Work item
Beginning with the line that contains "This screenshot has height=834, width=1353." and ending with the last line of the records, write out each line exactly and omit the pictures.

Data section
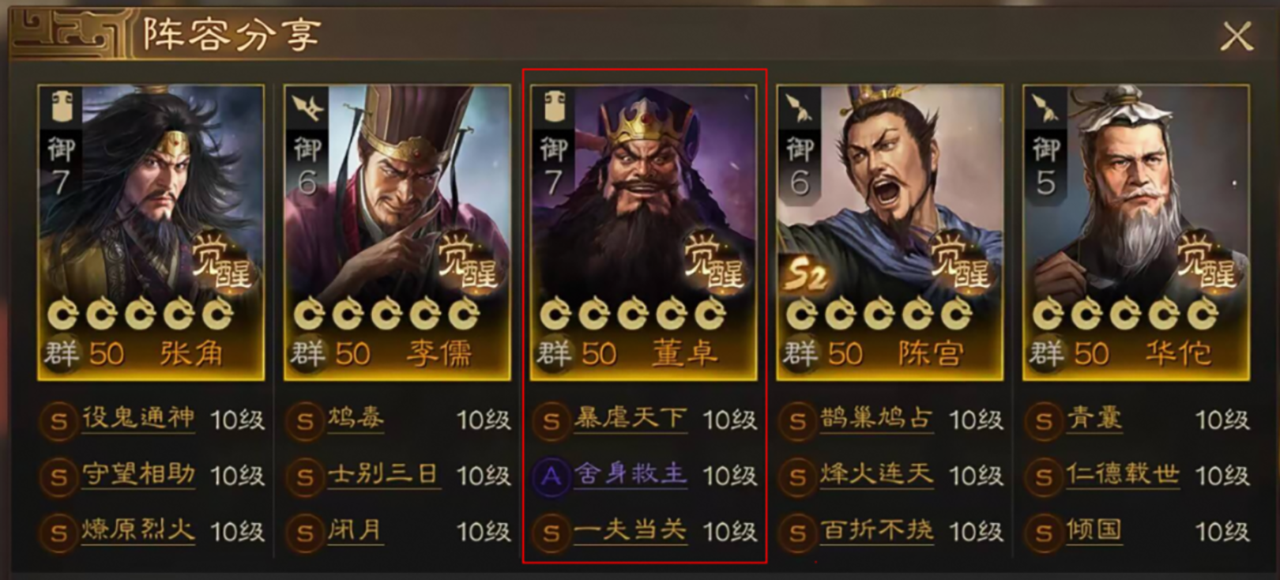View skill 暴虐天下 details

[x=630, y=419]
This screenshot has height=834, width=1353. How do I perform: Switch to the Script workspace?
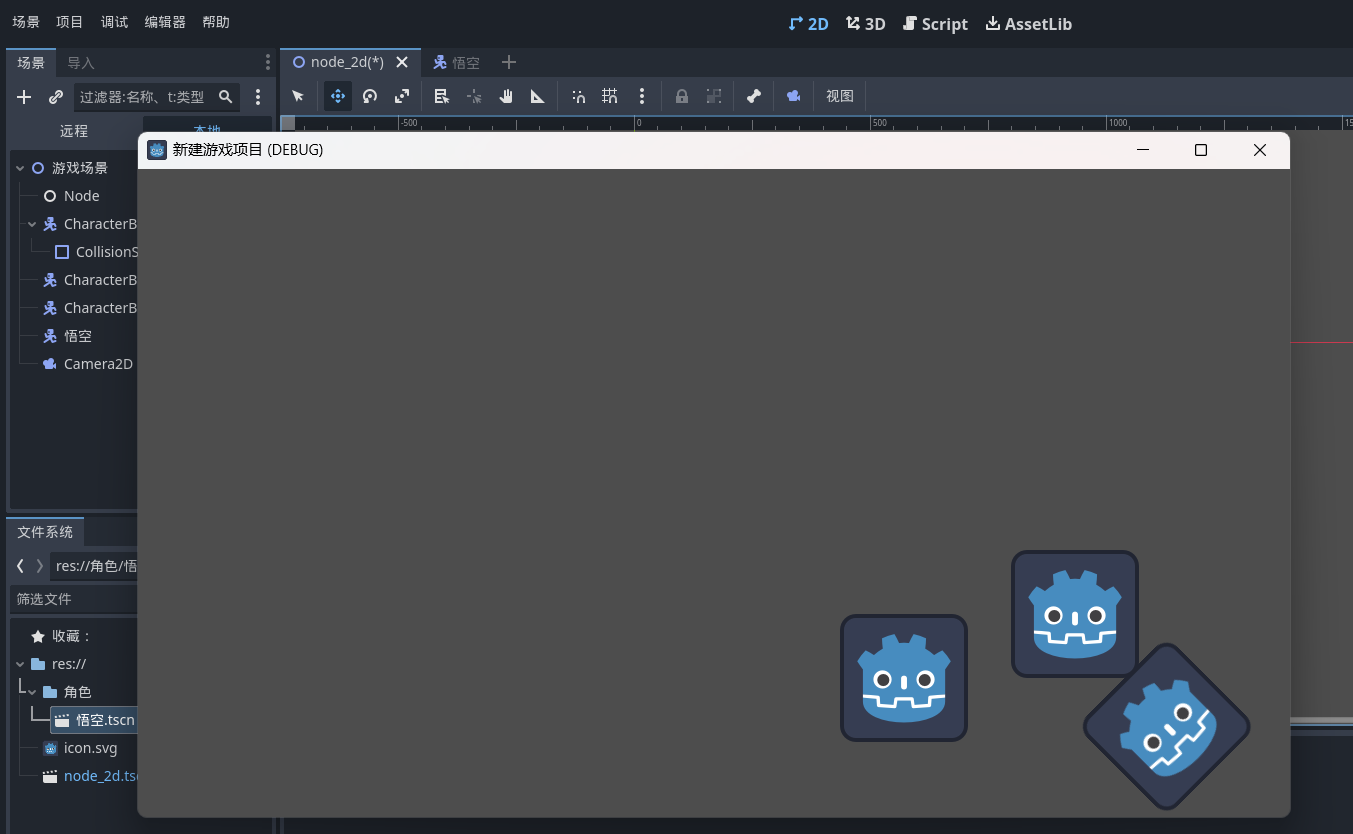tap(935, 24)
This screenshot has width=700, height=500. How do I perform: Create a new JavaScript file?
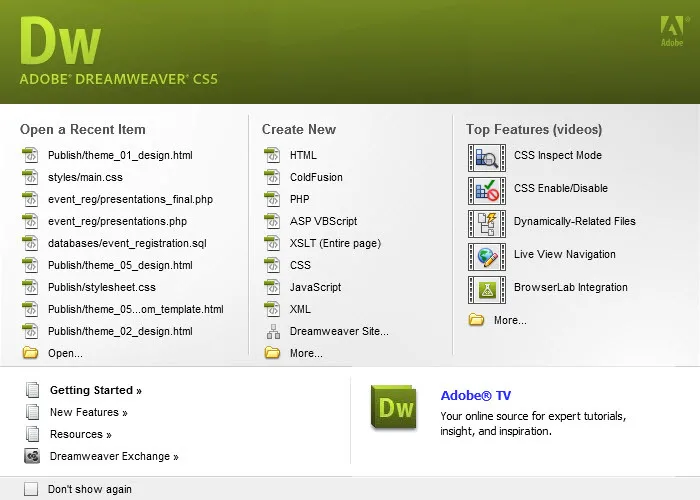315,287
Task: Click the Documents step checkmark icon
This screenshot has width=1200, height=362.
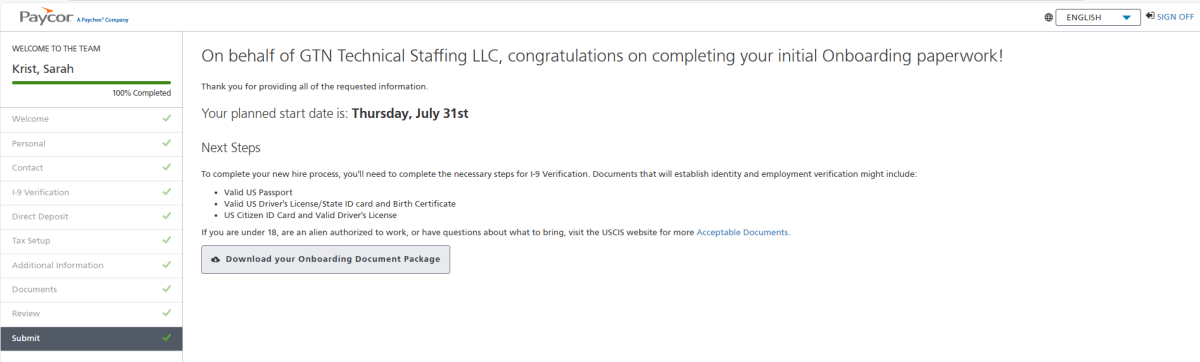Action: pyautogui.click(x=166, y=289)
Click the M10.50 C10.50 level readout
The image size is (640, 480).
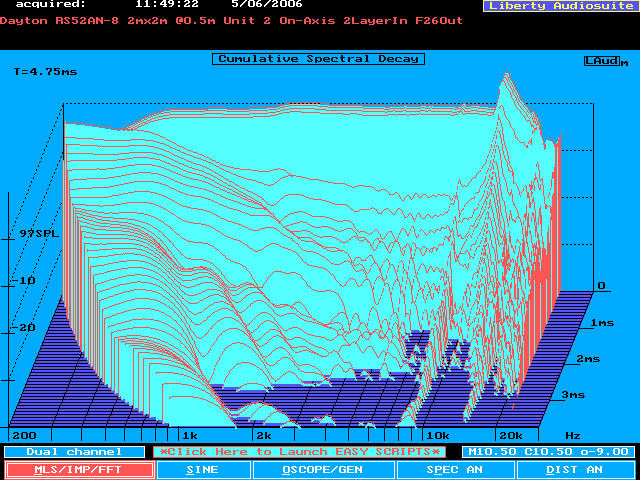(x=546, y=452)
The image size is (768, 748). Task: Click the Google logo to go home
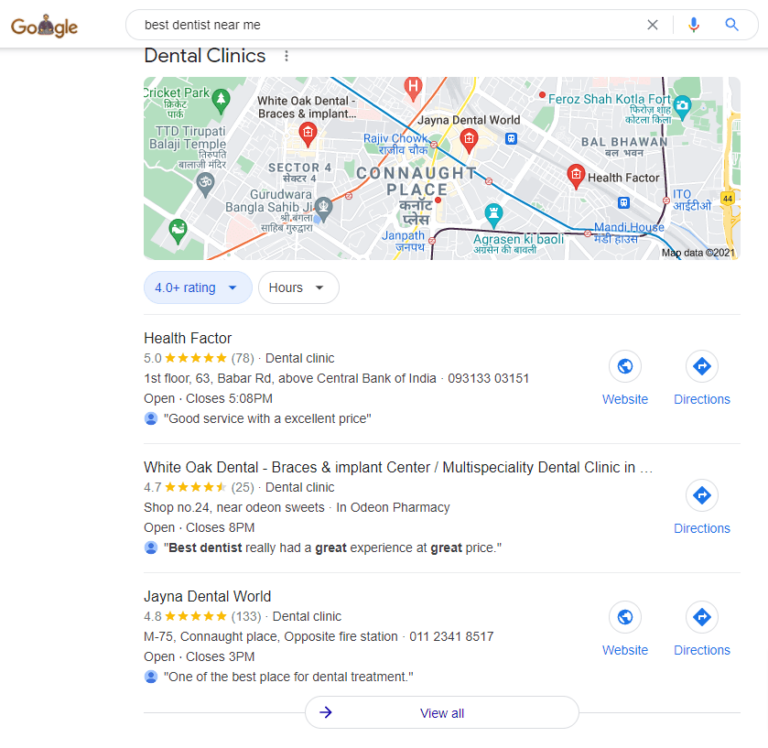[44, 26]
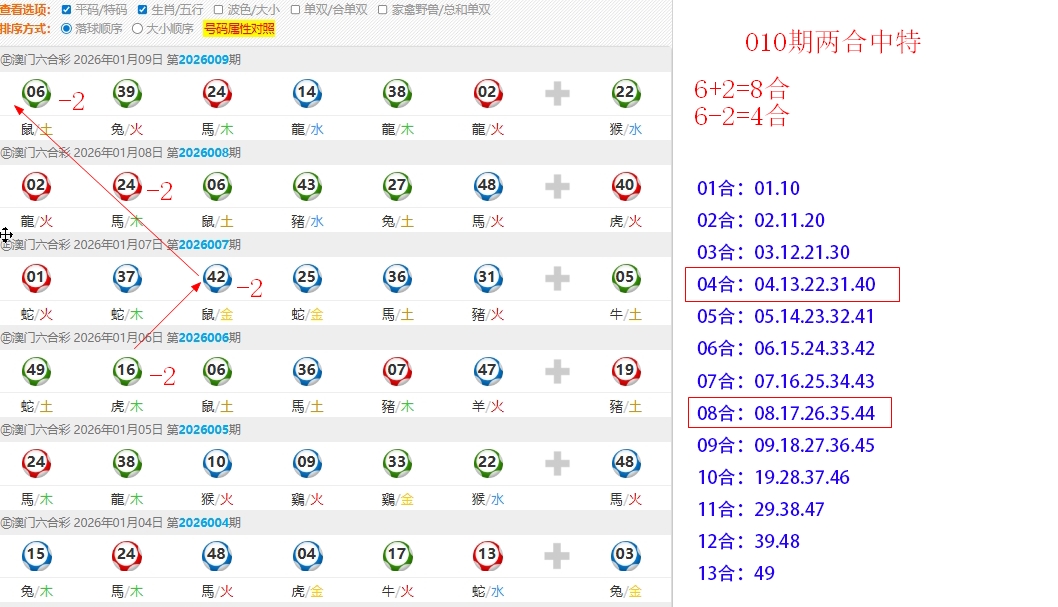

Reply
This screenshot has height=834, width=1353. How do I perform: Switch to the Script workspace?
tap(935, 24)
This screenshot has width=700, height=500. How do I perform: Create a new JavaScript file?
315,287
Task: Click the Documents step checkmark icon
This screenshot has width=1200, height=362.
Action: pyautogui.click(x=166, y=289)
Click the M10.50 C10.50 level readout
The image size is (640, 480).
(x=546, y=452)
The image size is (768, 748). Task: Click the Google logo to go home
[44, 26]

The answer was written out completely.